## Aim of the exercise
Please restate every record below word for word and skip the pictures.

Source data
/---

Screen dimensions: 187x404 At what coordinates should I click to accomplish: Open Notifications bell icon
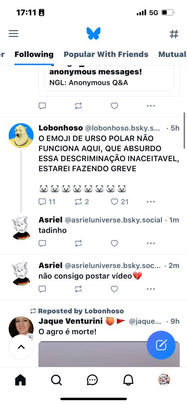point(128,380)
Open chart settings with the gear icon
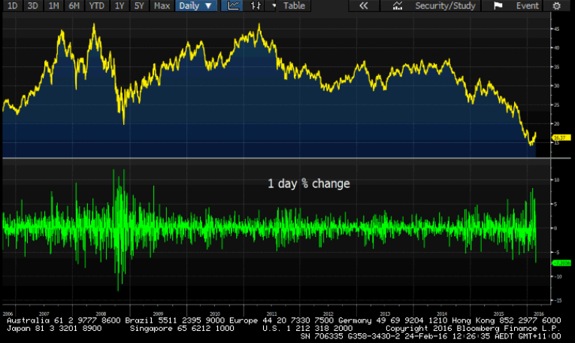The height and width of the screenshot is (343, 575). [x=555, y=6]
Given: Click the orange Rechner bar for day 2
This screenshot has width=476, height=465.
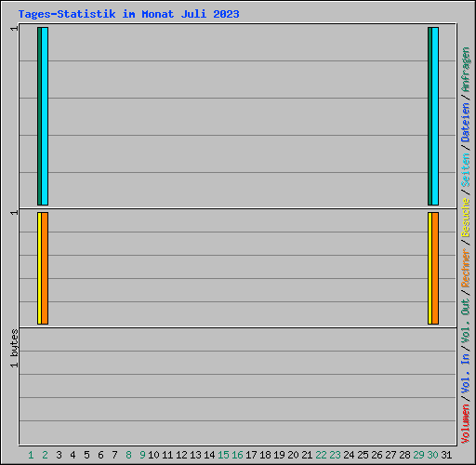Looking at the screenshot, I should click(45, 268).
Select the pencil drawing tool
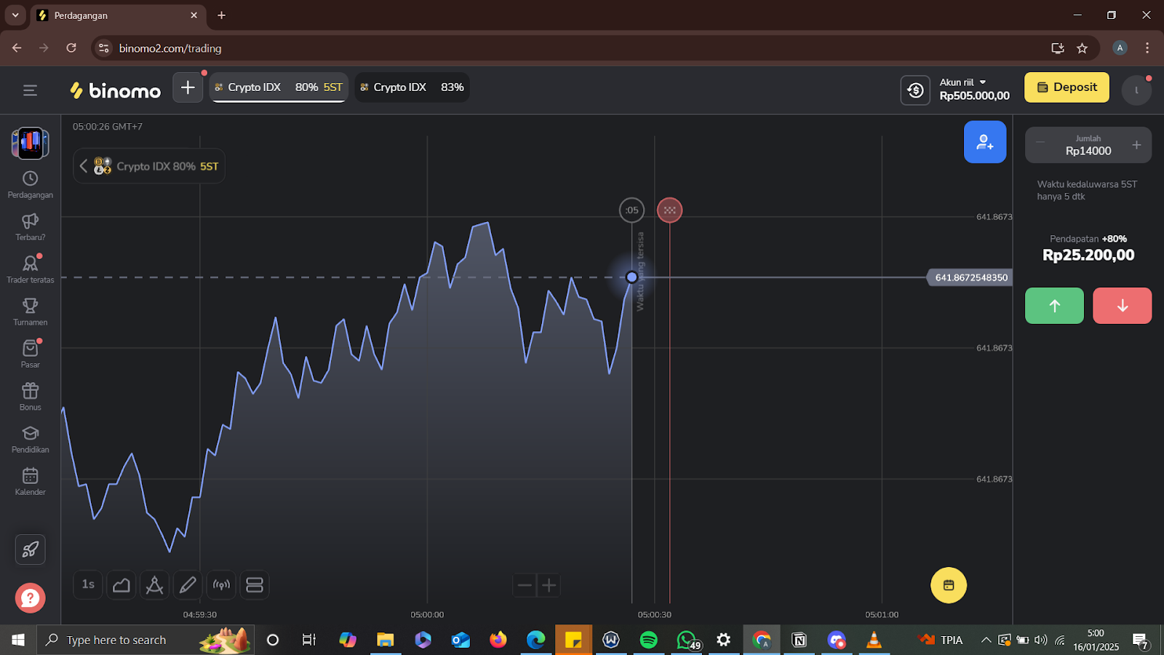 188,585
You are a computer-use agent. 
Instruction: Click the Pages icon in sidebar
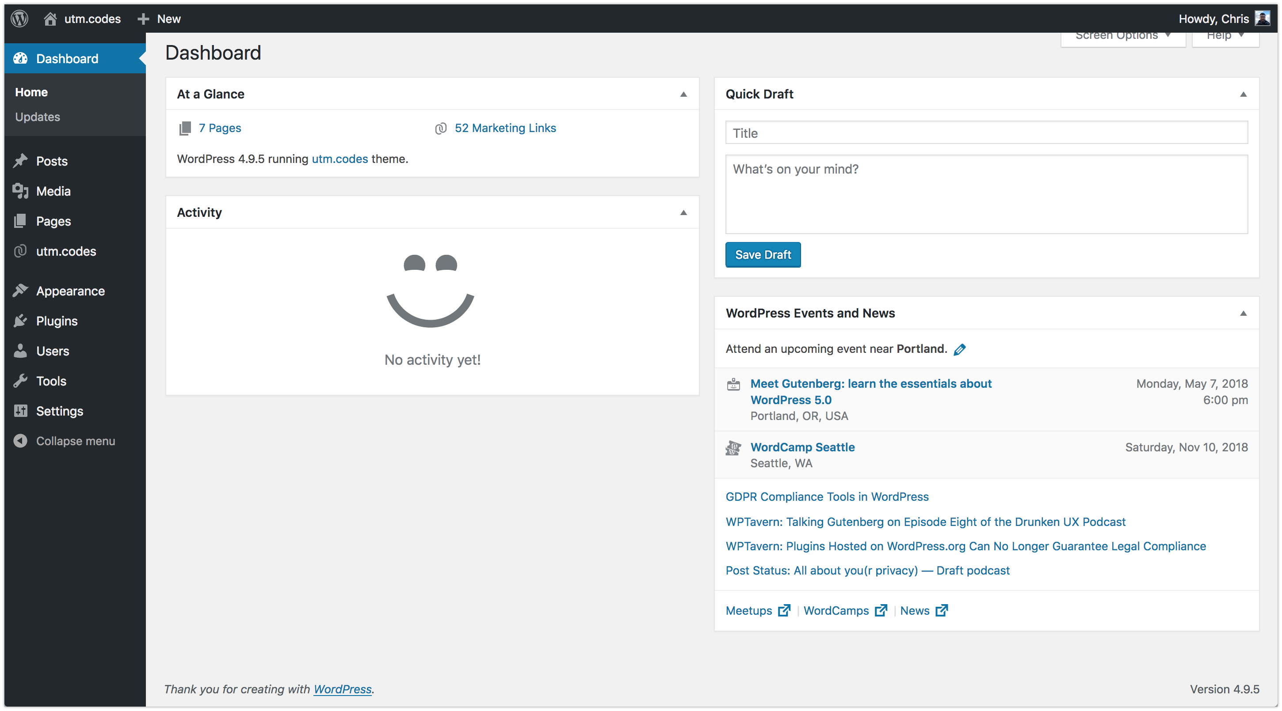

\---

## Written answer
Screen dimensions: 187x404 At what coordinates should I click to accomplish: Open Notifications bell icon
point(128,380)
Open chart settings with the gear icon
The height and width of the screenshot is (343, 575). [x=555, y=6]
Given: Click the orange Rechner bar for day 2
This screenshot has width=476, height=465.
Looking at the screenshot, I should click(45, 268).
Select the pencil drawing tool
 188,585
You are a computer-use agent. 
Instruction: Click the Pages icon in sidebar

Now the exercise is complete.